Could you show all lines in the entries below that contain the string "width"?

─── Provided records ───

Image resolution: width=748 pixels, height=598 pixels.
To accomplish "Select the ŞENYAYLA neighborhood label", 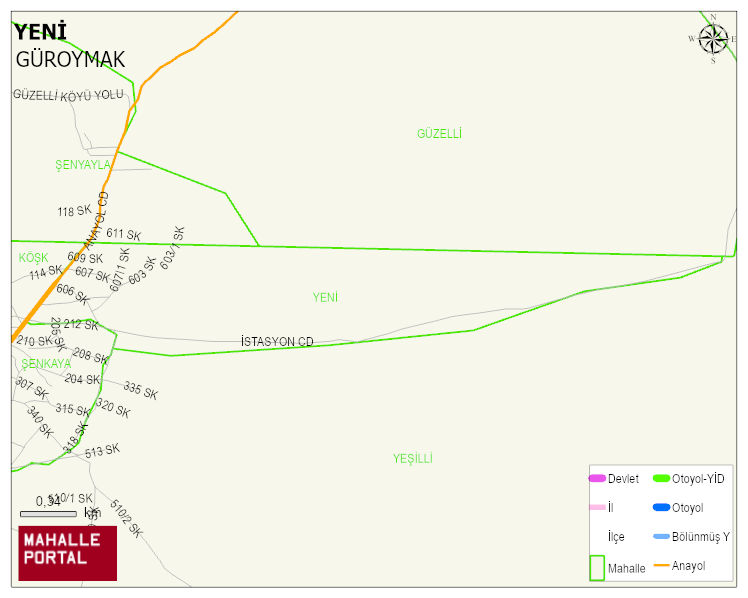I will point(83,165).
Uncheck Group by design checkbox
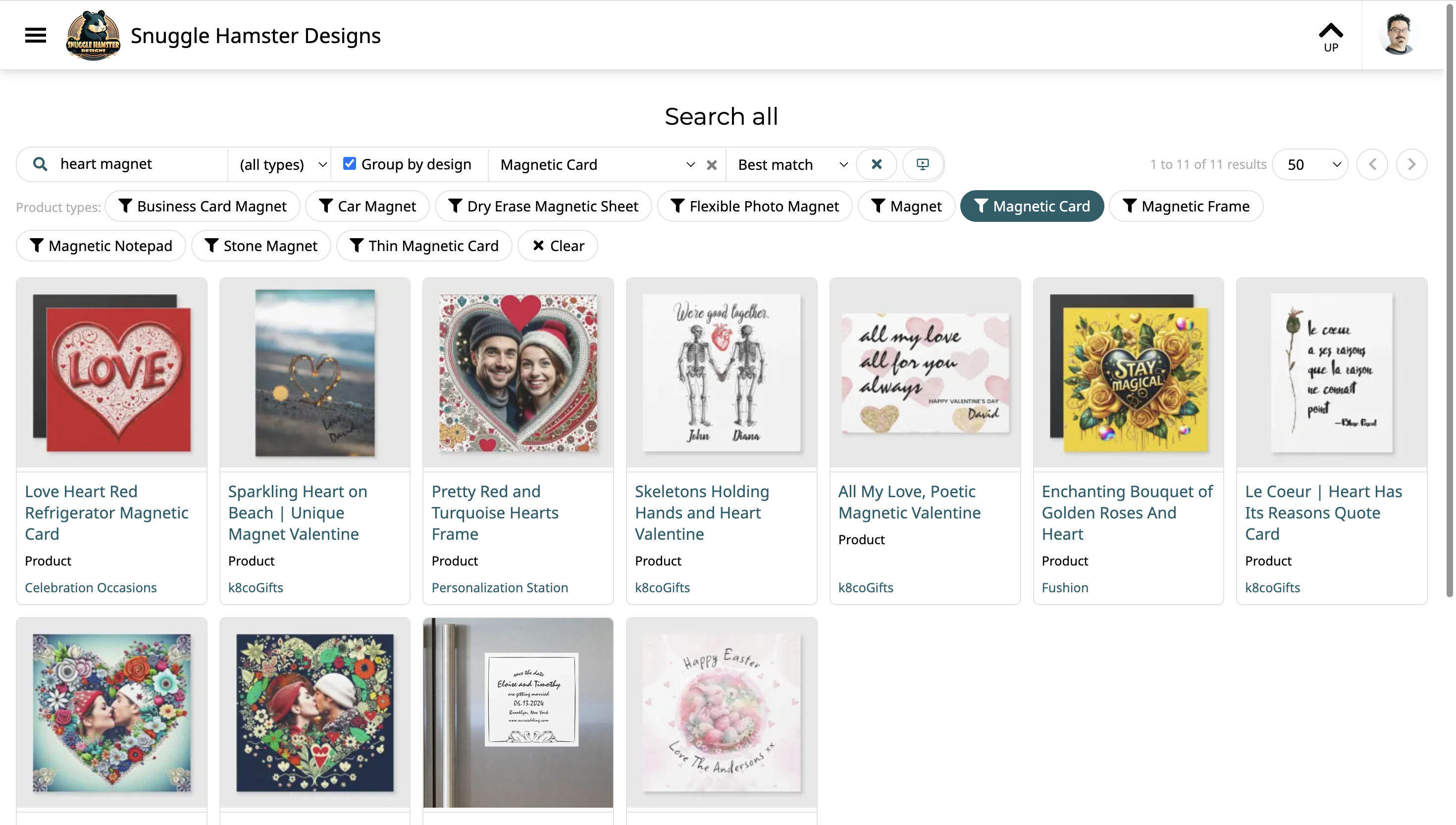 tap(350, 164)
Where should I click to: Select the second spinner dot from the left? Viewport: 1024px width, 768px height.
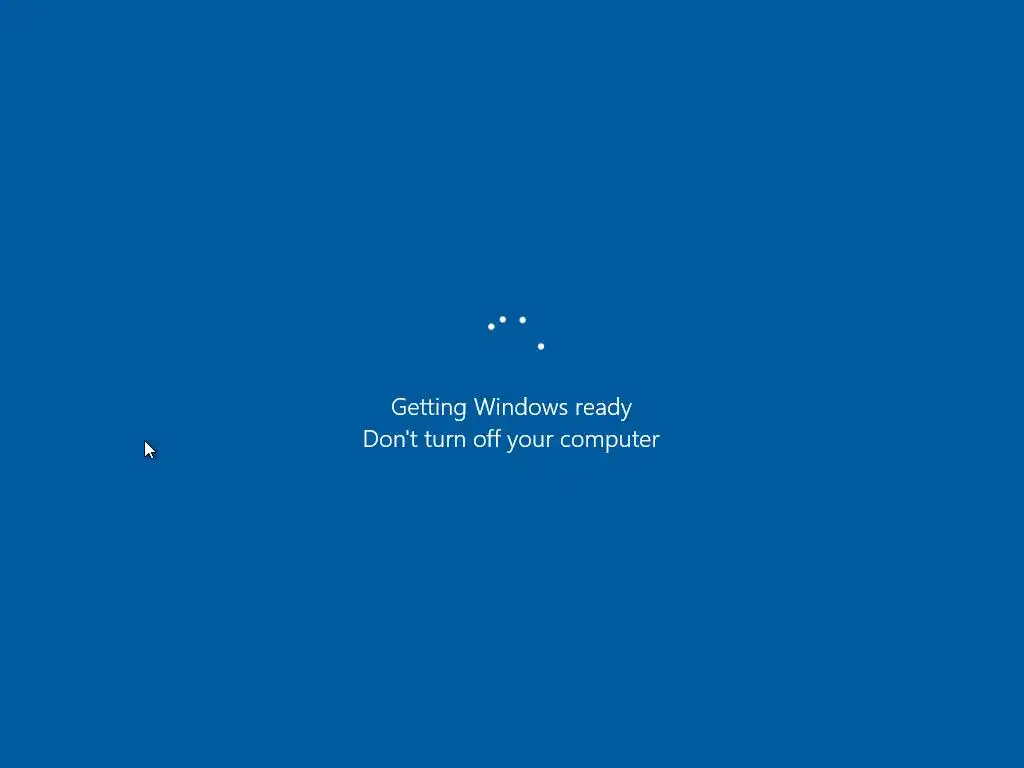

───

→ Reply to the exercise
Image resolution: width=748 pixels, height=598 pixels.
Where should I click to: Select the second spinner dot from the left? Viewport: 1024px width, 768px height.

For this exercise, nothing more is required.